You just have to wonder what such an animal feels and sees in it’s strange tiny world.

ETpro's avatar

@gondwanalon That’s a fascinating point. I’d guess they are more likely to feel the growth than see it.

O_liver's avatar

Thank you jellies for your answers!
@WestRiverrat thank you for that pespective. I remember i was doing that as a child and really i saw a plant grow a little bit but had nearly forgotten it today.
I’ll try that again my next visit at the botanic garden, promise! :)

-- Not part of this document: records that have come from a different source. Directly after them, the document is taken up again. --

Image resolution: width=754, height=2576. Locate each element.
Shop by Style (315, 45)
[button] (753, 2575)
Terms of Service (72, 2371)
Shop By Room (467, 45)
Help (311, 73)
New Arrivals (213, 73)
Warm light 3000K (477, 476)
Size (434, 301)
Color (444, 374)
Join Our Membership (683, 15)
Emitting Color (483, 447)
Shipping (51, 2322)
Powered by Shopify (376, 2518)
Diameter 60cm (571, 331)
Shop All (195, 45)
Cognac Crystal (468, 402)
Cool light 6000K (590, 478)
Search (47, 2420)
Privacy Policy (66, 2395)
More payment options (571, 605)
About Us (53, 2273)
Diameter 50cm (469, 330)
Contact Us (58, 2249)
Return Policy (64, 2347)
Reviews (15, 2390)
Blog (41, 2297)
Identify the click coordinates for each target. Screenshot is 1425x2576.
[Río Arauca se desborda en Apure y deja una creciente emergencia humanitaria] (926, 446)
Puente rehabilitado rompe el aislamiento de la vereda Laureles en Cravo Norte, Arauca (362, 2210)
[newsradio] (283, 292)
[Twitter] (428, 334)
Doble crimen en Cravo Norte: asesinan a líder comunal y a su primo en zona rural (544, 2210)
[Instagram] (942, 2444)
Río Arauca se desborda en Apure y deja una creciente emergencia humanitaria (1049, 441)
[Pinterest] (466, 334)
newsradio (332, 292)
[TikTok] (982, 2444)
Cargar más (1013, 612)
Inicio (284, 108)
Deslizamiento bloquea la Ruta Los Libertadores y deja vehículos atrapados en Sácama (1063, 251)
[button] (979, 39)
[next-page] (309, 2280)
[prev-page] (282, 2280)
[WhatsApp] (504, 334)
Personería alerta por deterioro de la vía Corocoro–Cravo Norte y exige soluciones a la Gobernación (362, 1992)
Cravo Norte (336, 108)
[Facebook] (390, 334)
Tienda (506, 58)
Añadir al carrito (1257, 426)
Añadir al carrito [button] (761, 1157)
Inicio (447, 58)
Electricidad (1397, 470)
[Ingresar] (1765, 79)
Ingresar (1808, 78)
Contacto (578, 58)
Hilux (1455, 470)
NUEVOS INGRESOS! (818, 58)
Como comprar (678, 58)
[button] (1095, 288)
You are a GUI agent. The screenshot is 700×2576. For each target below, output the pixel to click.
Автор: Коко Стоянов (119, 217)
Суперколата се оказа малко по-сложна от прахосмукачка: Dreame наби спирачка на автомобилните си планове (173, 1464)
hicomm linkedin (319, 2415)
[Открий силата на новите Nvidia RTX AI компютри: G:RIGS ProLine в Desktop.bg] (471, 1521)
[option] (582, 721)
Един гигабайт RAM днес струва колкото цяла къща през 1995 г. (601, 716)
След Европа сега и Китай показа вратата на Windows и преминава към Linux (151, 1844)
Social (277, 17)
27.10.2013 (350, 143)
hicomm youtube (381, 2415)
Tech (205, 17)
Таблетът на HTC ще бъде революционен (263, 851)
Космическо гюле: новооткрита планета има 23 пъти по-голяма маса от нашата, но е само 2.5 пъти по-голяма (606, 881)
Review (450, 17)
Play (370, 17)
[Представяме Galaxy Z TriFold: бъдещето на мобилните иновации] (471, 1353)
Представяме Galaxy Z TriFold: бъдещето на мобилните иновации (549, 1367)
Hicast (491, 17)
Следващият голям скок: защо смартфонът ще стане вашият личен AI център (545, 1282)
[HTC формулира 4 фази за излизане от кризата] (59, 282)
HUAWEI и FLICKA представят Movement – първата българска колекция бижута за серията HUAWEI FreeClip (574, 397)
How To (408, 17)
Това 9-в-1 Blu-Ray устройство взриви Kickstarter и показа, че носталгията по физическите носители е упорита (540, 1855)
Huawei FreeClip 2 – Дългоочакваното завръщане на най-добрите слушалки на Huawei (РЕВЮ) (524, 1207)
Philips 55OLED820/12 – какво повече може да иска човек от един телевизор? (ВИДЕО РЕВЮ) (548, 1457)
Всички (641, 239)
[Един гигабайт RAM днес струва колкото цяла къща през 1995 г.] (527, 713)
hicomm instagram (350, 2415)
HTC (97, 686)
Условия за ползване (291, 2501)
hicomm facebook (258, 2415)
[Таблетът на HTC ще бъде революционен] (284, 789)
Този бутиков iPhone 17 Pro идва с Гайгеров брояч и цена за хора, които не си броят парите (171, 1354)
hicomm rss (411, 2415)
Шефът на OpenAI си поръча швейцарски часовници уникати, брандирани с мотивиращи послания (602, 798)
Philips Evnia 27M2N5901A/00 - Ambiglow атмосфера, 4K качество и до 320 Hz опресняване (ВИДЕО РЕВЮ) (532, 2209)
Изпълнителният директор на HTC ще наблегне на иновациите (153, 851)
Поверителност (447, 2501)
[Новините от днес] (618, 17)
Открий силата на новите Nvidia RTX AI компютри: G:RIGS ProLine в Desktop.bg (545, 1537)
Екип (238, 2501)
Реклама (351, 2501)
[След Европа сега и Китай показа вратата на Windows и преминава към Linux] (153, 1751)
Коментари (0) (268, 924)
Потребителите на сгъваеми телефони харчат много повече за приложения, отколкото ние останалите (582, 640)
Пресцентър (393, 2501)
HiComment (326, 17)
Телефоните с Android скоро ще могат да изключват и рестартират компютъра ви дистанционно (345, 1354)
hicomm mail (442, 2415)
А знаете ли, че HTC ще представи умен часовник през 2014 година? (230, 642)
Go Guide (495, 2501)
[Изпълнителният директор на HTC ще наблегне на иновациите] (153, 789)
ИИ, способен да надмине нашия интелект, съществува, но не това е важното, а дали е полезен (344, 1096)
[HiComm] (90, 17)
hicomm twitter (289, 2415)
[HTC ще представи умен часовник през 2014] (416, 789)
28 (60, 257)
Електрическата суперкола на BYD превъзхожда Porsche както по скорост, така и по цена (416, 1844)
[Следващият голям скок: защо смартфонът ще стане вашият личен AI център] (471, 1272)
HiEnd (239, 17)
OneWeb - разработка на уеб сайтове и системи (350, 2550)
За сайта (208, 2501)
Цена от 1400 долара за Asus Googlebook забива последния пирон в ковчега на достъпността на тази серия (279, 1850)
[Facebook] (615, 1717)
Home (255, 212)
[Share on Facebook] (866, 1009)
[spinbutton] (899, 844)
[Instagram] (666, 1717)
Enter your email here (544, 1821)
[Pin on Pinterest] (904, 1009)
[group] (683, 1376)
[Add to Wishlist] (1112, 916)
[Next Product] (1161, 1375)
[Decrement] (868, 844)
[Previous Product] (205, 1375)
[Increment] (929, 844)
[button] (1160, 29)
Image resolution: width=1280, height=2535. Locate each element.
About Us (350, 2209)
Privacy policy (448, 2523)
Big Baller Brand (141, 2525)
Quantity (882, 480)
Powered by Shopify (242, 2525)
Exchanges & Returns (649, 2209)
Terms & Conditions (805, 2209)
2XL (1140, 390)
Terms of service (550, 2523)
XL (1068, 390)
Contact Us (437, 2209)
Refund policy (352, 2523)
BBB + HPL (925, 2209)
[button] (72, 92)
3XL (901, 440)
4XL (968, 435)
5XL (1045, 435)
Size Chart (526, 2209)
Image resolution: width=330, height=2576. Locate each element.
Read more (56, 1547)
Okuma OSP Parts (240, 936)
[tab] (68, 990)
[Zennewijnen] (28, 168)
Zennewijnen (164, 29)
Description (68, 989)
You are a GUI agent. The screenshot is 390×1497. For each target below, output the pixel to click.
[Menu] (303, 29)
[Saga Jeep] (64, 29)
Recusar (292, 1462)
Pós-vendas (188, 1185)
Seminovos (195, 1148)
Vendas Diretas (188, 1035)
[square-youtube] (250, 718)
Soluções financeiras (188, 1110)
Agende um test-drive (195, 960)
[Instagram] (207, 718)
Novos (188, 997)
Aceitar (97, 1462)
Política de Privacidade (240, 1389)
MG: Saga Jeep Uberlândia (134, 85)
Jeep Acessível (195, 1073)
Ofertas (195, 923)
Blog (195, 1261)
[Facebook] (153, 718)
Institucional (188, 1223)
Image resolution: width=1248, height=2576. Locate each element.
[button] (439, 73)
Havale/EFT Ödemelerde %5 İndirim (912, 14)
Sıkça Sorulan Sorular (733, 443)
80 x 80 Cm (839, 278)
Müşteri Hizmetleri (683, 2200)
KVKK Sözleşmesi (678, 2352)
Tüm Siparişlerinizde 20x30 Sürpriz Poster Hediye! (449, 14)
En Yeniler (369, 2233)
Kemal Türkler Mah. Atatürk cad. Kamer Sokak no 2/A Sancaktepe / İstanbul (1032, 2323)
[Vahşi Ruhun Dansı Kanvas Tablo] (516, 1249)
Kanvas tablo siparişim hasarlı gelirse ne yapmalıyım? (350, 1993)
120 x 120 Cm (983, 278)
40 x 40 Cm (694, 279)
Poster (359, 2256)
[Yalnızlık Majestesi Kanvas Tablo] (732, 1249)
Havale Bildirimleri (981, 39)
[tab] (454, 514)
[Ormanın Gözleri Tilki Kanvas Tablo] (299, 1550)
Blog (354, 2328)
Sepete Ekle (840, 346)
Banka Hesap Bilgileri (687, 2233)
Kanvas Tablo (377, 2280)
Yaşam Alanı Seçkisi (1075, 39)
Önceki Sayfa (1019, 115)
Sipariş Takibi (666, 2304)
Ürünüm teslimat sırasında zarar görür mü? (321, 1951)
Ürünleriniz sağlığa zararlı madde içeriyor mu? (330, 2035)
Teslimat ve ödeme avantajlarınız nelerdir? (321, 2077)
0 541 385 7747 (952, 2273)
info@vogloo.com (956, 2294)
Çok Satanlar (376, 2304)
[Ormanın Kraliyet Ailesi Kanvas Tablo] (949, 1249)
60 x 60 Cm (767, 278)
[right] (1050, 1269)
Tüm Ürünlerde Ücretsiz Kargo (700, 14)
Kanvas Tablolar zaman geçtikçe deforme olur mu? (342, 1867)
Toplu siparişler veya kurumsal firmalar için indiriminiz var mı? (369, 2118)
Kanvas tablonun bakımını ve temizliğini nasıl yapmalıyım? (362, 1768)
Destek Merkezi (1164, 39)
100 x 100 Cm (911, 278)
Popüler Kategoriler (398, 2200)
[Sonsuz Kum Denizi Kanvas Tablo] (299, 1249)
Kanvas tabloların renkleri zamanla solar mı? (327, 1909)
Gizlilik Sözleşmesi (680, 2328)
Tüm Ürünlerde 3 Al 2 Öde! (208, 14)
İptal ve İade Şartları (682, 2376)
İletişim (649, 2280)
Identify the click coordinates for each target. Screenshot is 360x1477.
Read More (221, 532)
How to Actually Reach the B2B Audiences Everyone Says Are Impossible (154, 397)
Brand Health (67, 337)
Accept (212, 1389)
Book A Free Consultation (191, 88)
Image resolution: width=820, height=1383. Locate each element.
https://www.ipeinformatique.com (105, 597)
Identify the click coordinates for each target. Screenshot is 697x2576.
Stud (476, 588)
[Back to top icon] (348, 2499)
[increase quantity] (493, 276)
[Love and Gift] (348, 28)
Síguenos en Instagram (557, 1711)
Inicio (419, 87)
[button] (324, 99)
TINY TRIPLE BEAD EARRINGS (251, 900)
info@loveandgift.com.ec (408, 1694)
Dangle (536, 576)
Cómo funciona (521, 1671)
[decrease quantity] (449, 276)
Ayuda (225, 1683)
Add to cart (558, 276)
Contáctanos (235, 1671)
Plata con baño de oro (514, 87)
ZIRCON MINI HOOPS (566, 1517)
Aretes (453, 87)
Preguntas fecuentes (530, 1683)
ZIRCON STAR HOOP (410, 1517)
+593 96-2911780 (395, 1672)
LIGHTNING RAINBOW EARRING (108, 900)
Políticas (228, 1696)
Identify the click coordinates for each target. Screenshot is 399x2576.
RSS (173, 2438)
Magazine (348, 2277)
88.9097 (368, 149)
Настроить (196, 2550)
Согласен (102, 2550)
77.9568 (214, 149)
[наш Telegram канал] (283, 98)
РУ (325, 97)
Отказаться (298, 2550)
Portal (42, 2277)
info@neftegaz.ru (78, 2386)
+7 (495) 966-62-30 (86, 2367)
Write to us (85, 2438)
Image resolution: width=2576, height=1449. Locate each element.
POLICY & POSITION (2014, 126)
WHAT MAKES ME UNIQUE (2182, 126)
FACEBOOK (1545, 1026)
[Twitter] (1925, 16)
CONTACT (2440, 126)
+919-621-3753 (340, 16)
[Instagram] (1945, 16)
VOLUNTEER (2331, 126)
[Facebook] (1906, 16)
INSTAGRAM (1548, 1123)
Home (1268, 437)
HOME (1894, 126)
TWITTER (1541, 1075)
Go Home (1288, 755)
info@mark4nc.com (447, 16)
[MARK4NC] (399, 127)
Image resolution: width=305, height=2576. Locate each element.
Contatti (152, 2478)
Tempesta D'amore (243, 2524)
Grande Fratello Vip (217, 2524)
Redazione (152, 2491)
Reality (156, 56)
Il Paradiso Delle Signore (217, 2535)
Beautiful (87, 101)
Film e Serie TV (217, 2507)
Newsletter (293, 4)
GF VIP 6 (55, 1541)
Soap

I was thinking about the question the last days and ask freinds what they think.
Thus I had a few ideas. I heard about in the arabic world bamboo was used as an instrument of torture, So I’m sure that the person see every millimeter the plant grows through its body.Not say nothing of feeling it too.
Relating to the evolutioary need behind my question another ideas is that some animals aren’t able to climb. It sit down on a special plant (it knows/recognizes) to get to the tall tree where their preferred food is growing. Maybe the animal usually lives in that tree but when it falls of that is the only way to get back up where the food is growing.

Next Idea is a spider that lives in a sand hole waiting for prey. This could take a long time, days in fact. It stares all the time at the framed sourrounding ot of its den. It changes every day too. Does the spider notice that?